A good night’s rest helps regulate the bodies overall health. It does this by helping the body recover and get ready for the next day. Many people have experienced the painful struggle of going through the day after a restless night of sleep. Here are some helpful tips for getting a sleeping schedule in order.
Everyone has an internal clock built into their genes called the circadian rhythm. The circadian rhythm tells the body when to be awake and when to be tired. Regulating this clock can be as simple getting more sun exposure earlier in the day. Working inside an office can lower the amount of exposure from the sunlight, to remedy this try taking a break to go outside. Once a regular schedule is created it is important to try and keep it constant. The first step to avoiding a restless night is by having the circadian rhythm running on a schedule.
While often tempting, another step is to avoid consuming large amounts of caffeine and other stimulants right before bed. Drinking a cup of coffee within a few hours of bedtime can lead to a very restless night. Some of the stimulants on the list to avoid are coffee, tea, chocolate, alcohol, and some sodas. These things are often high in caffeine and sugar which raises the heartrate and prevents sleep.
Next, try turning the bed room into a sleeping only room. For better sleep the bedroom should be quiet and dark. Keeping it at a cool temperature is also very helpful. It is best to try avoiding the use of electronic, like television and computer, in this room. This helps to create a link to the brain that the room is meant for sleeping and nothing else. If sleep doesn’t come within an hour or so, it is best to get out of bed and leave the room. Doing something relaxing, like reading or listening to music, can help cause drowsiness that can assist in falling asleep.

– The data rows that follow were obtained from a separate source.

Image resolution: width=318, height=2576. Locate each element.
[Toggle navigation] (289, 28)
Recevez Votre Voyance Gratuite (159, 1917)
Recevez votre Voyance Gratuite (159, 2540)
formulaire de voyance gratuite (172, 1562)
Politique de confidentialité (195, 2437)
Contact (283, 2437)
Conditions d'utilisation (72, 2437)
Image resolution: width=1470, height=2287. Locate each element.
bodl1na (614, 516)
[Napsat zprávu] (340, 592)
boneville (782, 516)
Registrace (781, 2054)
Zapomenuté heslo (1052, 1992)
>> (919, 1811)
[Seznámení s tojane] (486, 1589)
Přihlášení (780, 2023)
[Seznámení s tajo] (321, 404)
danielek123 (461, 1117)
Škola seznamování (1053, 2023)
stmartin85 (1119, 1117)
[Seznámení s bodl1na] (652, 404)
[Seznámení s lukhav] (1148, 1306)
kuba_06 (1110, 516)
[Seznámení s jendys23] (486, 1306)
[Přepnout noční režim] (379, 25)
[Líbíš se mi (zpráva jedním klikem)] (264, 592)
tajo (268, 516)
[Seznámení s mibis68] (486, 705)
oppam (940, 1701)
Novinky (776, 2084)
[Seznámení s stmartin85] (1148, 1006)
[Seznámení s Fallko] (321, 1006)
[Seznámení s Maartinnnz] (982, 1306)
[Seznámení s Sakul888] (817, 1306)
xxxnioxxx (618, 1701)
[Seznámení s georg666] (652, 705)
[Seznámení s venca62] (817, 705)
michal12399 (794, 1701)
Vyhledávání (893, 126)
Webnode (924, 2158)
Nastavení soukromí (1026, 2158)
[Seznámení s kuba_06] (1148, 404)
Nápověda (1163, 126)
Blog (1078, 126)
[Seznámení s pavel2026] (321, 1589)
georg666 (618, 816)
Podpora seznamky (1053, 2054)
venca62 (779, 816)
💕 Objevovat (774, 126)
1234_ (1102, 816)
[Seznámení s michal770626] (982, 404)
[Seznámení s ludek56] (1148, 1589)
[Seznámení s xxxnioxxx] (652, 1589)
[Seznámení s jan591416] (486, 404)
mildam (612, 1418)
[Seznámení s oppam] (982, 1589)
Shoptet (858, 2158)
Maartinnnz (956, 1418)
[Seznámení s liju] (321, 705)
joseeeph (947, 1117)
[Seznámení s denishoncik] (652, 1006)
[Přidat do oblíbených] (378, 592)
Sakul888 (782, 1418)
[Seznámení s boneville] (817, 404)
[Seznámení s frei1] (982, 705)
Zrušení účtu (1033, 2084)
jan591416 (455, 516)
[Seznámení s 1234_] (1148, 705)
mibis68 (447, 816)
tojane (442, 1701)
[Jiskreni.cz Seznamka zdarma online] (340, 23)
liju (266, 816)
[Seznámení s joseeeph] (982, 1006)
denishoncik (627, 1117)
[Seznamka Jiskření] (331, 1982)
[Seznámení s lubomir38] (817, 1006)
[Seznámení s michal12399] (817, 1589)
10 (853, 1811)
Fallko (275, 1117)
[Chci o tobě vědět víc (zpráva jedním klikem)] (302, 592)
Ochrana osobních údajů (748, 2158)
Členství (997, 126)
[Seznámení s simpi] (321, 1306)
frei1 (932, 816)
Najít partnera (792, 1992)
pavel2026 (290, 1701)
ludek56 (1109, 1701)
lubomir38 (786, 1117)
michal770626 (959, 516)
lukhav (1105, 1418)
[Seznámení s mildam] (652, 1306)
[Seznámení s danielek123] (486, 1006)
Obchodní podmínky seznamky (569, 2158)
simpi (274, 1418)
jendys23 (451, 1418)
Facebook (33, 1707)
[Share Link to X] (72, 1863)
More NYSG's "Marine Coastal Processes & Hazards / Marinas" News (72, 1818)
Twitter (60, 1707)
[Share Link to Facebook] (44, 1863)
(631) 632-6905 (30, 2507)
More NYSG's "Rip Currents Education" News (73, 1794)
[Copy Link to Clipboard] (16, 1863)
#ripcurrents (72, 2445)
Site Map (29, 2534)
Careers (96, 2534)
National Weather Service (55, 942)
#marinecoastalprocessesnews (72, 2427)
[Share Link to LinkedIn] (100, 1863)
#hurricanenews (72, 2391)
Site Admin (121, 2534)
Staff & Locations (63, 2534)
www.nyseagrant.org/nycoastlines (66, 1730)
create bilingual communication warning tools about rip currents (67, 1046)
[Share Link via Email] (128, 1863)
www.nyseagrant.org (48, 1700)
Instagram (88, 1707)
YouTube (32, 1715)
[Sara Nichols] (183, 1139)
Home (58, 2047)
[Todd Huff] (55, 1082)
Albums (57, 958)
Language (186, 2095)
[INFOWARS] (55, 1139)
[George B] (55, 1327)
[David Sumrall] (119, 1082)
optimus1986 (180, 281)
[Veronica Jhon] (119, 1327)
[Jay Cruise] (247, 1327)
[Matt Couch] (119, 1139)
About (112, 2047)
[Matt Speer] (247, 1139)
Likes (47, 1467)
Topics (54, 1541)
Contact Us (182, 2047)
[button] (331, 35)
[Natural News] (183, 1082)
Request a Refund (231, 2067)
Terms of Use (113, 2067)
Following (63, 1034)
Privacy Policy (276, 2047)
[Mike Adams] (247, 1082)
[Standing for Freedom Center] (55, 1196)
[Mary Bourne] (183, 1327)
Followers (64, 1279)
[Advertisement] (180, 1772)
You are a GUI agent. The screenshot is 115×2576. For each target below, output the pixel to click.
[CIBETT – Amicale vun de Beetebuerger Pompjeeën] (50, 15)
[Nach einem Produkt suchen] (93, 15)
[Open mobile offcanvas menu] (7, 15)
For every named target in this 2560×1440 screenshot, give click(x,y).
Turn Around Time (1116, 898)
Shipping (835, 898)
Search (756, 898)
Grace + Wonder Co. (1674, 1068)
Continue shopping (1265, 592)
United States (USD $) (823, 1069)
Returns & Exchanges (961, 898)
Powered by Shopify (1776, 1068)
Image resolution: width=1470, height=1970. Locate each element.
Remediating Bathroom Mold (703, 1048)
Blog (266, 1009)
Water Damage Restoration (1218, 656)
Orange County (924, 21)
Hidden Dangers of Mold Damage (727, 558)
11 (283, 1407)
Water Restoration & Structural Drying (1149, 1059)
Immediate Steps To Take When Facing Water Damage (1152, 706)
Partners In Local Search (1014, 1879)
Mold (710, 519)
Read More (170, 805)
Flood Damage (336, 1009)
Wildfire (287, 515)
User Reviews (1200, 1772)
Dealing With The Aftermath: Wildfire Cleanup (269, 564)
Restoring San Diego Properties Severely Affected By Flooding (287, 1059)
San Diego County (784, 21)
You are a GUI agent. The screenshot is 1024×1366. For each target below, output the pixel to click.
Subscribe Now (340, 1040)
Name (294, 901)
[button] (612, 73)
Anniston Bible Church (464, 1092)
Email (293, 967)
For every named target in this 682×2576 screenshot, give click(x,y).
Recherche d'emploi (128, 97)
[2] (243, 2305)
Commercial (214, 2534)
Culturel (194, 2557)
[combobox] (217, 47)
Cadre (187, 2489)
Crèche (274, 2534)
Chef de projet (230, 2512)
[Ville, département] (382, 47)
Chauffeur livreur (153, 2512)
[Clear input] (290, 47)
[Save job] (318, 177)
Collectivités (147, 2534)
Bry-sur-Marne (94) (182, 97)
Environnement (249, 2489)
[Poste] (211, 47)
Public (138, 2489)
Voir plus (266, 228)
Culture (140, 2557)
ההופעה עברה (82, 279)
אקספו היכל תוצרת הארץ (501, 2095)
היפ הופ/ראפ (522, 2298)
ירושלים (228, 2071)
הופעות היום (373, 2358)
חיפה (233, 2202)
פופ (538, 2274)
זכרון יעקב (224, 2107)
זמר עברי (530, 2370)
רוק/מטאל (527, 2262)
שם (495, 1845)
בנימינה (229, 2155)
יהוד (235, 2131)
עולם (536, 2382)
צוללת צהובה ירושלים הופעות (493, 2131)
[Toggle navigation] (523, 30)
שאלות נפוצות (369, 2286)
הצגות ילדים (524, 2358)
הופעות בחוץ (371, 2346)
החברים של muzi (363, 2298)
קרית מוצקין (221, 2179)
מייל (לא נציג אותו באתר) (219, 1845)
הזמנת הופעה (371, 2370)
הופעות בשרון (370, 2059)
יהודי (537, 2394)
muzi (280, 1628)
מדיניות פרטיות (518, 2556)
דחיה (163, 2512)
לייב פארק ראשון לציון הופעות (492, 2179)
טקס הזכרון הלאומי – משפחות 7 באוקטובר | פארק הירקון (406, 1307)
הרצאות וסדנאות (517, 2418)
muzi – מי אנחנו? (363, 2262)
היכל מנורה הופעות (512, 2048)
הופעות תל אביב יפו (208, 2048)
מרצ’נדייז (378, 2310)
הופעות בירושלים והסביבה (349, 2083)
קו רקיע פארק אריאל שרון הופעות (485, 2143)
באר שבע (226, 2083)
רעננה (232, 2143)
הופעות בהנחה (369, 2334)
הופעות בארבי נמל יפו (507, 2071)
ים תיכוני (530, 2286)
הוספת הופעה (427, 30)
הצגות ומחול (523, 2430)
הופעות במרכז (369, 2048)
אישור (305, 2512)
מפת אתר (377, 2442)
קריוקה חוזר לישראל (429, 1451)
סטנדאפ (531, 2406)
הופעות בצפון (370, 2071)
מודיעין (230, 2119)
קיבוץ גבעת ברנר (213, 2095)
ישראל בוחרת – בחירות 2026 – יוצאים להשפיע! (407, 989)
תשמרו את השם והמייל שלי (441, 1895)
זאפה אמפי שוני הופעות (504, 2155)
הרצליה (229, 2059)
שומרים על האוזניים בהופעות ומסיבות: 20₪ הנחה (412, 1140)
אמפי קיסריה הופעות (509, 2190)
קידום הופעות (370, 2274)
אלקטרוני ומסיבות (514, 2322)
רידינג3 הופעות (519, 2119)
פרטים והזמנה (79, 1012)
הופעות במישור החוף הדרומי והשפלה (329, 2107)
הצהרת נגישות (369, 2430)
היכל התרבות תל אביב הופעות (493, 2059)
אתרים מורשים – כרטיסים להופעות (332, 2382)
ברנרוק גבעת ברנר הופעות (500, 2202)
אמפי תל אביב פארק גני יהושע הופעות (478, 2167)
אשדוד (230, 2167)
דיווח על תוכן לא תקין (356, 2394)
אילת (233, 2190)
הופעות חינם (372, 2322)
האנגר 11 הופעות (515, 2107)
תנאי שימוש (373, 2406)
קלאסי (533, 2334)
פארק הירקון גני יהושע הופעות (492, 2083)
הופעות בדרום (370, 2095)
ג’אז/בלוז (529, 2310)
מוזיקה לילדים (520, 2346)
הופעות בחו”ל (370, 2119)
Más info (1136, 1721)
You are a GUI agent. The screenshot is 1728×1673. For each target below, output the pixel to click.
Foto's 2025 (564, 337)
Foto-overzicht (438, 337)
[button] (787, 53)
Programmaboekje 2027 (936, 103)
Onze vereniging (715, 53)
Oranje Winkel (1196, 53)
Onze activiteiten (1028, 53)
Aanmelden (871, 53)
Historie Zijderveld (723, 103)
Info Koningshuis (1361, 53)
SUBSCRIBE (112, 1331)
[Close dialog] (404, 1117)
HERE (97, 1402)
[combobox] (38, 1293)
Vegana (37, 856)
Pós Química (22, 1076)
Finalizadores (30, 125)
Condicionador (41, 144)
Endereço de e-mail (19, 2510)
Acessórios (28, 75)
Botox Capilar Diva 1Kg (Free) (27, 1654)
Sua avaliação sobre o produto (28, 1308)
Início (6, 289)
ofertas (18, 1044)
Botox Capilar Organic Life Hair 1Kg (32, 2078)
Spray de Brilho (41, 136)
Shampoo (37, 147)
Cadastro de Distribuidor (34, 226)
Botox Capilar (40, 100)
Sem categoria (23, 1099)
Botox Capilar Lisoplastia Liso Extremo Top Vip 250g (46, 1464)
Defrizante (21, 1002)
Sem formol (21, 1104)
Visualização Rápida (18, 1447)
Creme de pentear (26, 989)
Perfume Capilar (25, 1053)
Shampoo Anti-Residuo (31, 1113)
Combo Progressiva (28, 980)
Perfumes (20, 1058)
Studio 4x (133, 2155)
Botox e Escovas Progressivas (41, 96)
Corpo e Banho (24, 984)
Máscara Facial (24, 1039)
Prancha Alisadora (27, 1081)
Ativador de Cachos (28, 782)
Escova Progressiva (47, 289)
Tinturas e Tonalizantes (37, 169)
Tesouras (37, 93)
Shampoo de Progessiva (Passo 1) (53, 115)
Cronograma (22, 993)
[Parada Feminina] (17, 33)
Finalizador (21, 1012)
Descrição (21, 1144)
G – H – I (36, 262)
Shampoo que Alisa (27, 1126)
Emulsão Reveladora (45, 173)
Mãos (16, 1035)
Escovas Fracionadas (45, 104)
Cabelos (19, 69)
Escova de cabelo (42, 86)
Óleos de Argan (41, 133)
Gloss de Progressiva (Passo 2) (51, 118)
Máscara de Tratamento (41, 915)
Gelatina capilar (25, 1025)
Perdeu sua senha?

Another important step to take to help with restless nights is diet. For a better nights rest try eating the day’s last meal at least three hours before bed time. Consuming smaller meals at dinner time can also be helpful. Try eating a larger lunch and breakfast during the day to avoid hunger before bed. To satiate hunger that might happen around bed time it is best to have a light snack of a food that won’t disrupt sleep. Upon waking up it is best to start the day with a glass of water. Keeping hydrated throughout the day keeps you healthy and this will keep hydration high, while also preventing the nighttime trips to the bathroom while trying to sleep.
Lastly, one of the five top times if you are having restless nights is to buy a new bed. OzMattress knows the importance of comfort when trying to sleep. Changing the bed might just be the answer to preventing restless nights. On average, every person spends about eight hours in bed and some ever more than that. A mattress should support the body evenly and help assist in the desire to sleep. Don’t spend one more night on a mattress that is causing restless night after restless night. Sleep is a valuable tool in overall health.
Avoiding restless nights isn’t always the easiest thing. While some of these tips are easy to incorporate into an everyday life, some will be harder. However, following through with these tips can help prevent restless nights and make them a thing of the past.